Ein anderer Tag, ein ähnlicher Termin. Kolpingplatz, Düsseldorf-Pempelfort. Auch hier ist Markt. Im Gegensatz zu Geisel geht Stephan Keller nicht, er steht. Seine Mitarbeiterinnen haben Tisch und Schirm aufgebaut, darauf Stephan-Keller-Broschüren, Stephan-Keller-Kugelschreiber, Stephan-Keller-Mund-Nasen-Schutz. Keller, in Köln stets im Anzug unterwegs gewesen, trägt Sakko, Jeans und Sneaker und wartet darauf, dass er angesprochen wird. Im Vorbeigehen sagt eine Dame: „Herr Keller, Sie sehen ja in natura viel schöner aus als auf den Plakaten.“ Er lacht, sieht aber auch dabei ernst aus. Stephan Keller ist nicht besonders gut im Schwatzen, aber wenn jemand etwas wissen will, dann schlägt er seine Hände vor dem Bauch zusammen, senkt den Oberkörper nach vorne und beginnt zu erklären, wie er das sieht.

Und eine Frau, ganz in Flieder, fragt ihn jetzt mal eben alles ab.

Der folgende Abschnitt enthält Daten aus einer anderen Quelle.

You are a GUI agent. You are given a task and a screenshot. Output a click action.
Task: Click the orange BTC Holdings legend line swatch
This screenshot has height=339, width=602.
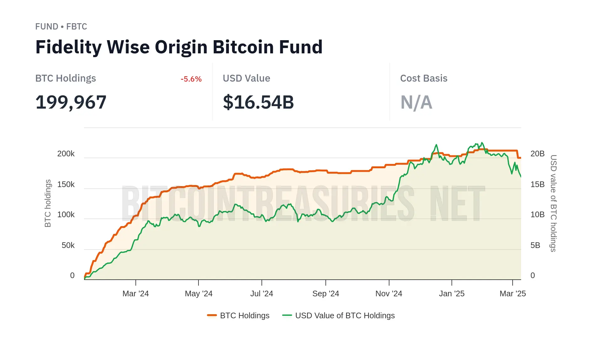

Umweltspuren? Abschaffen, sagt Keller. Firmengrundstücke, die brach liegen? Bauverpflichtungen auferlegen. Sozialwohnung? Natürlich mehr davon!

Eigentlich müsste Keller mal langsam los, zum nächsten Termin, der schwarze VW-Bus ist schon vorgefahren, das Team hat eingeladen, doch Keller hört und hört nicht auf zuzuhören. Scheint zu wirken: Jeder hier sagt, er möchte am Sonntag Keller wählen. Nur: Einen Tag zuvor, am anderen Markt. Da haben alle behauptet, am Sonntag Thomas Geisel zu wählen. Rund 40 Prozent aller Stimmen verteilten sich am ersten Wahlsonntag auf andere Kandidaten.17,4 Prozent gingen an die Grünen. Auf diese Wähler hofft nun Geisel. 12,5 Prozent an die FDP. Auf diese Wähler hofft nun Keller.

Stephan Keller sagt: „Ich bin mir sicher, dass ich die Wahl gewinne.“

Thomas Geisel sagt: „Ich bleibe Oberbürgermeister.“

Geisel räumt Fehler bei Farid-Bang-Video ein

Am Dienstagabend trafen Geisel und Keller noch einmal öffentlich aufeinander. Podiumsdiskussion, organisiert vom Düsseldorfer „Express“. Keller kam mit Krawatte, Geisel ohne. Sie stritten ein bisschen, irgendwann ging es wieder um das Video von Geisel mit Farid Bang. Der Gangsta-Rapper sollte Jugendliche mit einer Ansprache dazu bringen, Abstandsregeln einzuhalten.

Geisel sagt, er habe nicht gewusst, dass Farid Bang frauenfeindliche und homophobe Texte schreibt. Nur die antisemitischen Zeilen waren ihm bekannt, aber die habe Bang im Vorgespräch glaubhaft bedauert. Na klar.

Keller schüttelt den Kopf. Ob er hingegen Experte für Farid-Bang-Texte ist, dazu sagt er nichts.